Fix: #1509 Merge duplicate DoG implementations and add layer-wise support #1518
Fix: #1509 Merge duplicate DoG implementations and add layer-wise support #1518abheeyeee wants to merge 19 commits intogoogle-deepmind:mainfrom
Conversation
|
Can you keep _dog.py and _dog_test.py files, and keep them in the contrib folder? |
Thanks for the Feedback, i will do the changes rn. |
|
@vroulet moved the files as you asked. This should fix the issue |
|
@emilyfertig I made those changes that you prefered I added the new scale_by_l_dog function. 137d6a7 |
emilyfertig
left a comment
There was a problem hiding this comment.
Thanks! scale_by_l_dog should be the same as scale_by_dog with layer_wise = True, right? Can we remove the layer_wise arg, and make scale_by_l_dog the same as scale_by_dog with layer_wise=True?
Thanks for your feedback @emilyfertig i did as you asked made scale_by_l_dog the same as scale_by_dog with layer_wise=True. |
06259a2 to
0894aeb
Compare
emilyfertig
left a comment
There was a problem hiding this comment.
Thanks! I think the pytest failure is unrelated and should clear up if you rebase.

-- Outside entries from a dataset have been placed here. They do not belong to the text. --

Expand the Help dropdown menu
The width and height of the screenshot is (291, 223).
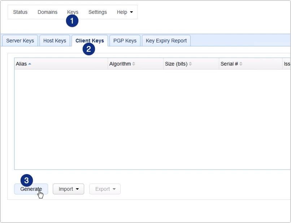pyautogui.click(x=125, y=12)
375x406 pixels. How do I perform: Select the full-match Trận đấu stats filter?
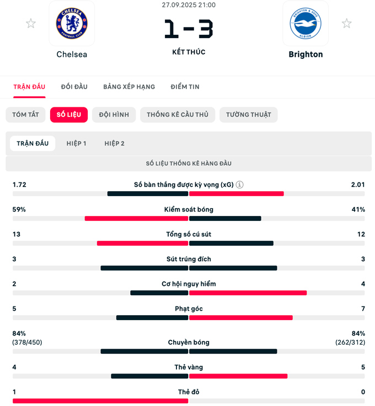pyautogui.click(x=33, y=144)
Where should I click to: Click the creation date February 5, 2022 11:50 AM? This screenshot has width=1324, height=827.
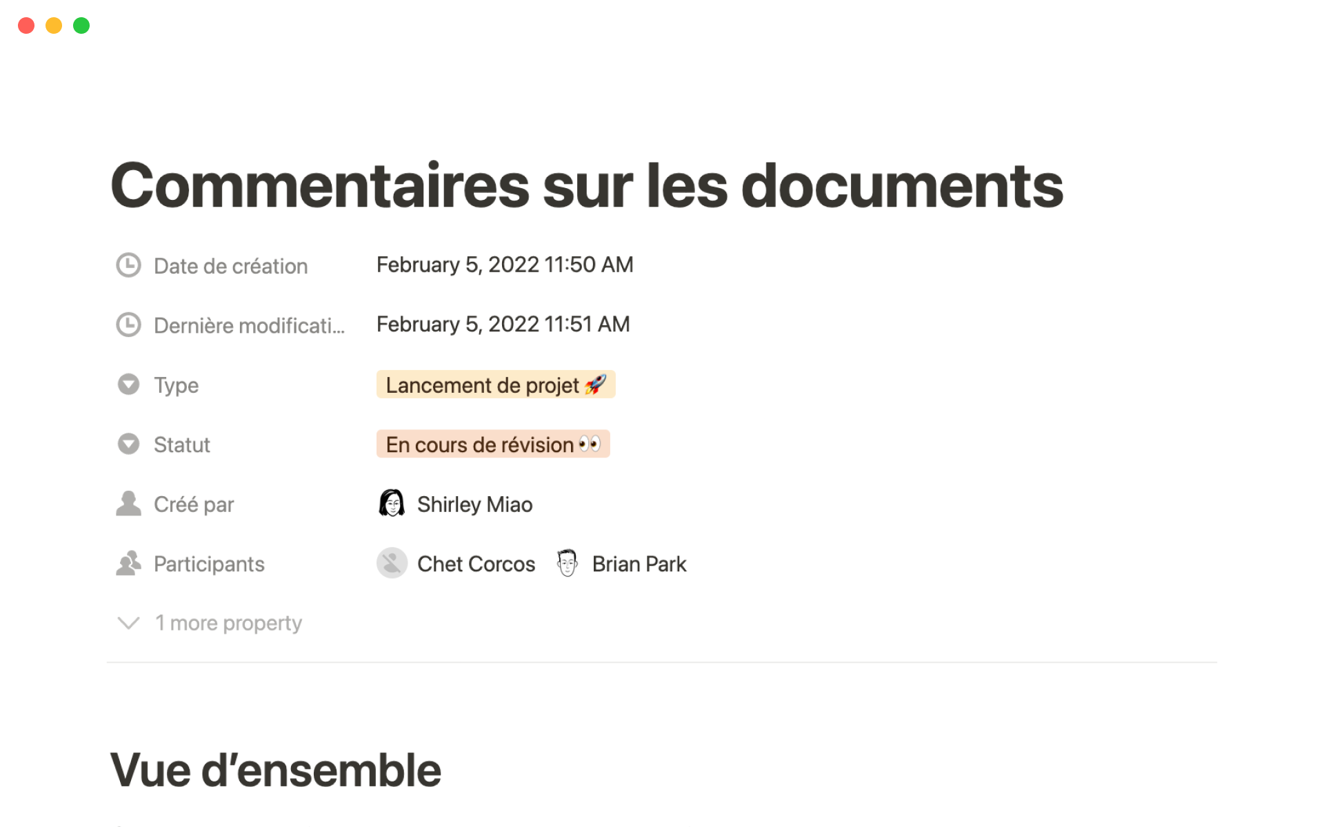(505, 265)
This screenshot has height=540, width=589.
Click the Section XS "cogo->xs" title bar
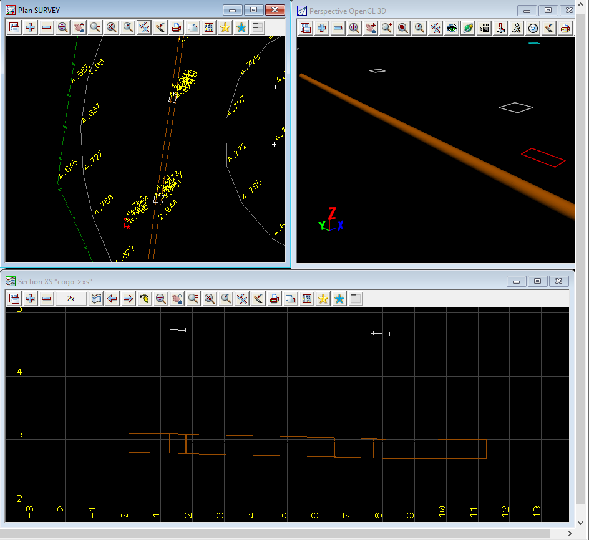coord(250,281)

| return _scale_by_dog( | ||
| init_step=("heuristic", reps_rel), | ||
| eps=eps, | ||
| layer_wise=True, |
There was a problem hiding this comment.
Sorry, what I meant is to please get rid of the layer_wise arg everywhere, and make separate implementations of scale_by_dog and scale_by_l_dog. Does that make sense?
There was a problem hiding this comment.
@emilyfertig Refactored the DoG optimizer implementation in optax/contrib/_dog.py to separate the global and layer-wise variants.
Refactored optax/contrib/_dog.py: Removed the internal _scale_by_dog helper function.
Implemented scale_by_dog (global DoG) and scale_by_l_dog (layer-wise DoG) as distinct, standalone functions.
Removed the layer_wise argument from scale_by_dog to enforce clear separation of concerns.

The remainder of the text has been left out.